Requirements with respect to books of accounts and other records

Statutory requirement under companies Act –

  • Companies Act requires every company to prepare and keep at its registered office, books of account and other relevant books and papers (accounts, deeds, vouchers, writings, documents, minutes and registers maintained on paper or electronic form) and financial statements for every financial year.
  • A board resolution is required and it must be intimated to the Registrar of companies within 7 days if the books of accounts are to be maintained at a place other than the registered office.

  • Books must give a true and fair view of the state of the affairs of the company, including that of its branch office or offices, if any, and explain the transactions effected both at the registered office and its branches.
  • Books must be on accrual basis and according to the double entry system of accounting.
  • Books of accounts will include all records with respect to all sums of money received and expended by a company and matters in relation to which the receipts and expenditure take place, all sales and purchases of goods and services by the company and the assets and liabilities of the company.
  • Companies under the old Act were maintaining the statutory records in physical form, however under Companies Act, 2013, listed companies and a company having not less than 1000 shareholders, debenture holders and other security holders need to now compulsorily convert all their records from physical mode to electronic mode till 30 September 2014. Other companies can choose either to maintain records in physical or electronic form and if they choose to maintain it in electronic form, then they need to follow the prescribed guidelines.
  • Under the new Companies Act, financial year means the period ending on the 31 march every year and where it has been incorporated on or after 1 January of a year, the period ending on the 31 day of March of the following year.
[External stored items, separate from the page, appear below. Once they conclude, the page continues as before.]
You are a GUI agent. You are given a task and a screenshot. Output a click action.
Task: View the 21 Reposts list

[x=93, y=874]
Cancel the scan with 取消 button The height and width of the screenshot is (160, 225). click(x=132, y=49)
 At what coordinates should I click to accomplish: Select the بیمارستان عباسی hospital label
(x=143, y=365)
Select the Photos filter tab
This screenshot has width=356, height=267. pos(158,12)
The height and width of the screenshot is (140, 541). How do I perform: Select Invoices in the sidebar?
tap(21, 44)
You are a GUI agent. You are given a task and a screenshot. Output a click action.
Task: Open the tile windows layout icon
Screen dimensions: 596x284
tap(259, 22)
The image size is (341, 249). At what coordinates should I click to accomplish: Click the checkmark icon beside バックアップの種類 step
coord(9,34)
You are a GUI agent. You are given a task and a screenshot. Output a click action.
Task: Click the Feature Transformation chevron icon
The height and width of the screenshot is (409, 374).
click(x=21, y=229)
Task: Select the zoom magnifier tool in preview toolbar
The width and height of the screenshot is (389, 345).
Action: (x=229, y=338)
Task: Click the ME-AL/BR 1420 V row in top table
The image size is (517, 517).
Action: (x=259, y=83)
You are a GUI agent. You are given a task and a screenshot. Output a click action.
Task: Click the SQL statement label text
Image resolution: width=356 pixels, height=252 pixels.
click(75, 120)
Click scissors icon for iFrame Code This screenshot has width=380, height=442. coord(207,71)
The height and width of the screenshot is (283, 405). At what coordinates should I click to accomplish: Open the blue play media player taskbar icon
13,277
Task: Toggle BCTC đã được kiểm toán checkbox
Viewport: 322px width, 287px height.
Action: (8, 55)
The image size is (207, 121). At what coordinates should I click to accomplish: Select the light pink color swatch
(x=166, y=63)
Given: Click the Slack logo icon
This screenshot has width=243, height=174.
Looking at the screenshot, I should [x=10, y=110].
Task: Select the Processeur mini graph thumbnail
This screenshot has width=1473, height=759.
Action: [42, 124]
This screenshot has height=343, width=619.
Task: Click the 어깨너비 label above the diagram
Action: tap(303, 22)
Exemption is available to only holding/subsidiary companies of foreign companies with Government approval. All existing companies not having their financial year closing on 31 March have to align latest by 31 March 2016.
  • Books of accounts along with vouchers relevant to any entry relating to a period of not less than eight financial years immediately preceding a financial year or where the company is in existence for less than eight years then all the financial years are to be kept in good order as per the Companies Act.
  • The managing director, whole time director in charge of finance or chief financial officer or any other person responsible for maintenance of books shall be punishable with imprisonment for a term which may extend to one year or fine which shall not be less than fifty thousand and may extend to five lakh rupees or both if there is any contravention of the above provisions.

Requirement under Income Tax Act?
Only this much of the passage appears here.